*Set task*: Please retype, character for character, the part of the rows that opens with the line containing "click on Add" and closes with the line containing "This screenshot has height=720, width=1366.", including both of those lines.

·····

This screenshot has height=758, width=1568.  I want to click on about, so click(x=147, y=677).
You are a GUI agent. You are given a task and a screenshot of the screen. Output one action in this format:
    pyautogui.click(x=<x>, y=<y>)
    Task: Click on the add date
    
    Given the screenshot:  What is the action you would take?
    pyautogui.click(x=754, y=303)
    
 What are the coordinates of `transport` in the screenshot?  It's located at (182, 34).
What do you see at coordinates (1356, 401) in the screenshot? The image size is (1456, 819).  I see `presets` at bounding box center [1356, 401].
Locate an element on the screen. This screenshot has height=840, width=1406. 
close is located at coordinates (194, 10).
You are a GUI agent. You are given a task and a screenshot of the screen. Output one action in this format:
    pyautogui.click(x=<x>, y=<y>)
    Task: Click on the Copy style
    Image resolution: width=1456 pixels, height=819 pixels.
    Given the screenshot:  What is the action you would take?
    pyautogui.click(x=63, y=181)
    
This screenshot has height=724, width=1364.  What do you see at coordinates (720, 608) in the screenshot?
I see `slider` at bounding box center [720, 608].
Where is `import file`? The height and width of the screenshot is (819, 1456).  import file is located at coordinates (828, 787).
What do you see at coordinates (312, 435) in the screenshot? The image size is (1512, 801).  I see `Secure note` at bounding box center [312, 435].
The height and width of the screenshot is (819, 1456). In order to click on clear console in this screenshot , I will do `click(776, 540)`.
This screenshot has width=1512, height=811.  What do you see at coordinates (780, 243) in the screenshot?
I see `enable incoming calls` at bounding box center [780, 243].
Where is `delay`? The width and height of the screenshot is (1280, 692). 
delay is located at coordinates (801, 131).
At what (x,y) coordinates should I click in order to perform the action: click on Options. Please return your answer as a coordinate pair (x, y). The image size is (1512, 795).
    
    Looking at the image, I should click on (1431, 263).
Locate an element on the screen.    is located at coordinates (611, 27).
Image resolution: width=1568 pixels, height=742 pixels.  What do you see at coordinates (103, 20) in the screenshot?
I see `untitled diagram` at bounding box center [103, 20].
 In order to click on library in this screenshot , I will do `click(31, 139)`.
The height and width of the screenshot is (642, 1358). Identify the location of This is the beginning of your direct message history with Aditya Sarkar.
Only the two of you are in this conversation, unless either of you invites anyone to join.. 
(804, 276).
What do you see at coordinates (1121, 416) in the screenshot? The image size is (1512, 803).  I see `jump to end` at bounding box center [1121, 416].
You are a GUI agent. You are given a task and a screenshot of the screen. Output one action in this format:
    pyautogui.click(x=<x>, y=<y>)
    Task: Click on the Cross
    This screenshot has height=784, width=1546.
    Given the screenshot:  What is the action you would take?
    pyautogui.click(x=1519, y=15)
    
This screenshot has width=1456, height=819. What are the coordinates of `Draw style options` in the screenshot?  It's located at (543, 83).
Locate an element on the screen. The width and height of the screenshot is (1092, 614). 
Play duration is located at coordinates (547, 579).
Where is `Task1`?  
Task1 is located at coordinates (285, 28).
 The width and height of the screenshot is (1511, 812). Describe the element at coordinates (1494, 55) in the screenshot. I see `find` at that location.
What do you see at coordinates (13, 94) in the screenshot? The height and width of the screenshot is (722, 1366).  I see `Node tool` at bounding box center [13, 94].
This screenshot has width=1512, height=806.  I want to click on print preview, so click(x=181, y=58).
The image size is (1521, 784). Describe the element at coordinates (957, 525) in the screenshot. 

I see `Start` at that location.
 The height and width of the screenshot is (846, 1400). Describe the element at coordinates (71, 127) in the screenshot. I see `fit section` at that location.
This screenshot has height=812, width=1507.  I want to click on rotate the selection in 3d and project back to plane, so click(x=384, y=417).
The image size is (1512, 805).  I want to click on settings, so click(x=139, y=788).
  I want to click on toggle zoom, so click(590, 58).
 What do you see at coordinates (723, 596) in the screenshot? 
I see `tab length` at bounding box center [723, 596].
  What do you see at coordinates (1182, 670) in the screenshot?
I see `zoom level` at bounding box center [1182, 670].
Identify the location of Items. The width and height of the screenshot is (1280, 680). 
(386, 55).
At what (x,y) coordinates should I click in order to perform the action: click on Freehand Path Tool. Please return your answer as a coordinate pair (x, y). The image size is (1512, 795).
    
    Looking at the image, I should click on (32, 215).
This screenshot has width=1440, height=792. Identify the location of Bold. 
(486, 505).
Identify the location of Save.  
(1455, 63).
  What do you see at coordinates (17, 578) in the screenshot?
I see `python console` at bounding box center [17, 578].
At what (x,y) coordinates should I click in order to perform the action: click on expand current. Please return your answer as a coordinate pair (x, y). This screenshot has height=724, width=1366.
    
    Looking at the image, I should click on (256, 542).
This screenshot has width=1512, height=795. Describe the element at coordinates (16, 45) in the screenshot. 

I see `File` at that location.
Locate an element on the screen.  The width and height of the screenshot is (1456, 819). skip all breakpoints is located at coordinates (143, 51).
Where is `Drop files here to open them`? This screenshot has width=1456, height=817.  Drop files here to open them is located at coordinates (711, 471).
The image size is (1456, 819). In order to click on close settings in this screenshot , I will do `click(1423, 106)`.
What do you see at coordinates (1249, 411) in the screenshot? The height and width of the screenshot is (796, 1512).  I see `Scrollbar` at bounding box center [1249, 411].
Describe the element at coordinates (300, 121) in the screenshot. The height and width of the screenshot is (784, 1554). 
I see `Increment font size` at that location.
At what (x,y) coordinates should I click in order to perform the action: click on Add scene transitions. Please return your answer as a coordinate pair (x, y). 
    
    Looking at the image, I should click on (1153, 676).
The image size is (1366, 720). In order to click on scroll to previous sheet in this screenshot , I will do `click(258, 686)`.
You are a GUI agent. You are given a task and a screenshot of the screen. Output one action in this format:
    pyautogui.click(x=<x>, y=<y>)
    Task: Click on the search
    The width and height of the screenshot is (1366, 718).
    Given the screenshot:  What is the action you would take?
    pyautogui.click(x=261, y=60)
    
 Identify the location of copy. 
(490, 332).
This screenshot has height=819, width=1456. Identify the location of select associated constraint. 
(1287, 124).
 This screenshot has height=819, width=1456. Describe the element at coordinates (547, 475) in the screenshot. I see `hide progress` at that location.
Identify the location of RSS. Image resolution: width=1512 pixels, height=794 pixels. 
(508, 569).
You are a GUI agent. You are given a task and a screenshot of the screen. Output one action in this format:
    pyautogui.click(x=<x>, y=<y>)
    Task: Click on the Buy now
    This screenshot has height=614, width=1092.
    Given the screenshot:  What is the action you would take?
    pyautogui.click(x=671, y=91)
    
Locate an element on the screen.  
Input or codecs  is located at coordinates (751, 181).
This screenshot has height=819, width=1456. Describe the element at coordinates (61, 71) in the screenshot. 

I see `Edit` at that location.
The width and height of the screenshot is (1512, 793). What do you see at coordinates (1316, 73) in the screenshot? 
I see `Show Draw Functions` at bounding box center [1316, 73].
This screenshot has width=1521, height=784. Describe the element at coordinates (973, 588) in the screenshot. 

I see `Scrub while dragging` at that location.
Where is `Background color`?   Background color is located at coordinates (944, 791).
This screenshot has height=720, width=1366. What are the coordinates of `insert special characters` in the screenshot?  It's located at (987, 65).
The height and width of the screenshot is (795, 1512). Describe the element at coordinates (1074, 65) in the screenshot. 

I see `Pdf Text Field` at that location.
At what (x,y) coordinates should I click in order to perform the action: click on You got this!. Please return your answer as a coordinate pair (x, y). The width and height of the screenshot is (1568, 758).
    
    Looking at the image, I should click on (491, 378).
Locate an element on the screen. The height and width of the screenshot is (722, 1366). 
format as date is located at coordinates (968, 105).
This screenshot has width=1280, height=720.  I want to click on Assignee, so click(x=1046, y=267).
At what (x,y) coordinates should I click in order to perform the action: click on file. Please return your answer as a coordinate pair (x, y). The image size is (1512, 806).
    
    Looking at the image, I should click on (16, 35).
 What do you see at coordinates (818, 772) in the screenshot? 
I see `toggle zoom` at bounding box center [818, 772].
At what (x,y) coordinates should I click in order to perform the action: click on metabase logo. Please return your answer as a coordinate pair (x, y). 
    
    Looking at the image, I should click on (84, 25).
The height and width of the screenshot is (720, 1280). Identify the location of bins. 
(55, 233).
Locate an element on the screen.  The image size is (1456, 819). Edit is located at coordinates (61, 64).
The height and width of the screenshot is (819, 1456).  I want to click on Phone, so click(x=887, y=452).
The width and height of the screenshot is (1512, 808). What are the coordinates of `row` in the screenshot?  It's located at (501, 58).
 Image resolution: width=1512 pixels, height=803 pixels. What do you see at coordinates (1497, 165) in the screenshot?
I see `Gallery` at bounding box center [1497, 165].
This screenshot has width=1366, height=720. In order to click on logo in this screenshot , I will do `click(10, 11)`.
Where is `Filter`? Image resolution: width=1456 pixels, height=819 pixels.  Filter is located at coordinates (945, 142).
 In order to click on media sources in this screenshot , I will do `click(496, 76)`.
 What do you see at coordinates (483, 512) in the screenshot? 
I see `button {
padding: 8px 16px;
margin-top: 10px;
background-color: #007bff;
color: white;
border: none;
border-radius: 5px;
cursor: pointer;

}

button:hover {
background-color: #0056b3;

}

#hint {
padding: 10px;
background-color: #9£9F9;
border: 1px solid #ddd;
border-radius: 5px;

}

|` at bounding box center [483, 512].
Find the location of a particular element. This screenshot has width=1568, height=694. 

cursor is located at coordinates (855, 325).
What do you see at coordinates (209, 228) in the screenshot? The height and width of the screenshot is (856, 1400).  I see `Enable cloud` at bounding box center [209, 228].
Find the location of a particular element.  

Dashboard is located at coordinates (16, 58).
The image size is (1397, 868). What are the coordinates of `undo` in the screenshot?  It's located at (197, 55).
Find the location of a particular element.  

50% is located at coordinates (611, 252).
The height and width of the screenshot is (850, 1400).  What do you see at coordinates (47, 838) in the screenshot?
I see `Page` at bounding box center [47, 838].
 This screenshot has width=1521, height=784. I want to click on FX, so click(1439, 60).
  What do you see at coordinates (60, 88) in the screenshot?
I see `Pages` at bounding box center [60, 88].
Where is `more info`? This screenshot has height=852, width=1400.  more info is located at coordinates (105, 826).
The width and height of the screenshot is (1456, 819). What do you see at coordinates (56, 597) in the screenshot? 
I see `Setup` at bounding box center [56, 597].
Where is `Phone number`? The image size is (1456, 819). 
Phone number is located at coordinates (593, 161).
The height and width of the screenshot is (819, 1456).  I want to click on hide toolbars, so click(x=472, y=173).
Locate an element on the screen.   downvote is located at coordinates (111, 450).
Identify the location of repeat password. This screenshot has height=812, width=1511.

·····

*Completed exercise*:
At what (x,y) coordinates should I click in order to perform the action: click on Add scene transitions. Please return your answer as a coordinate pair (x, y). 
    
    Looking at the image, I should click on (1153, 676).
The image size is (1366, 720). In order to click on scroll to previous sheet in this screenshot , I will do `click(258, 686)`.
You are a GUI agent. You are given a task and a screenshot of the screen. Output one action in this format:
    pyautogui.click(x=<x>, y=<y>)
    Task: Click on the search
    The width and height of the screenshot is (1366, 718).
    Given the screenshot:  What is the action you would take?
    pyautogui.click(x=261, y=60)
    
 Identify the location of copy. 
(490, 332).
This screenshot has height=819, width=1456. Identify the location of select associated constraint. 
(1287, 124).
 This screenshot has height=819, width=1456. Describe the element at coordinates (547, 475) in the screenshot. I see `hide progress` at that location.
Identify the location of RSS. Image resolution: width=1512 pixels, height=794 pixels. 
(508, 569).
You are a GUI agent. You are given a task and a screenshot of the screen. Output one action in this format:
    pyautogui.click(x=<x>, y=<y>)
    Task: Click on the Buy now
    This screenshot has height=614, width=1092.
    Given the screenshot:  What is the action you would take?
    pyautogui.click(x=671, y=91)
    
Locate an element on the screen.  
Input or codecs  is located at coordinates (751, 181).
This screenshot has height=819, width=1456. Describe the element at coordinates (61, 71) in the screenshot. 

I see `Edit` at that location.
The width and height of the screenshot is (1512, 793). What do you see at coordinates (1316, 73) in the screenshot? 
I see `Show Draw Functions` at bounding box center [1316, 73].
This screenshot has width=1521, height=784. Describe the element at coordinates (973, 588) in the screenshot. 

I see `Scrub while dragging` at that location.
Where is `Background color`?   Background color is located at coordinates (944, 791).
This screenshot has height=720, width=1366. What are the coordinates of `insert special characters` in the screenshot?  It's located at (987, 65).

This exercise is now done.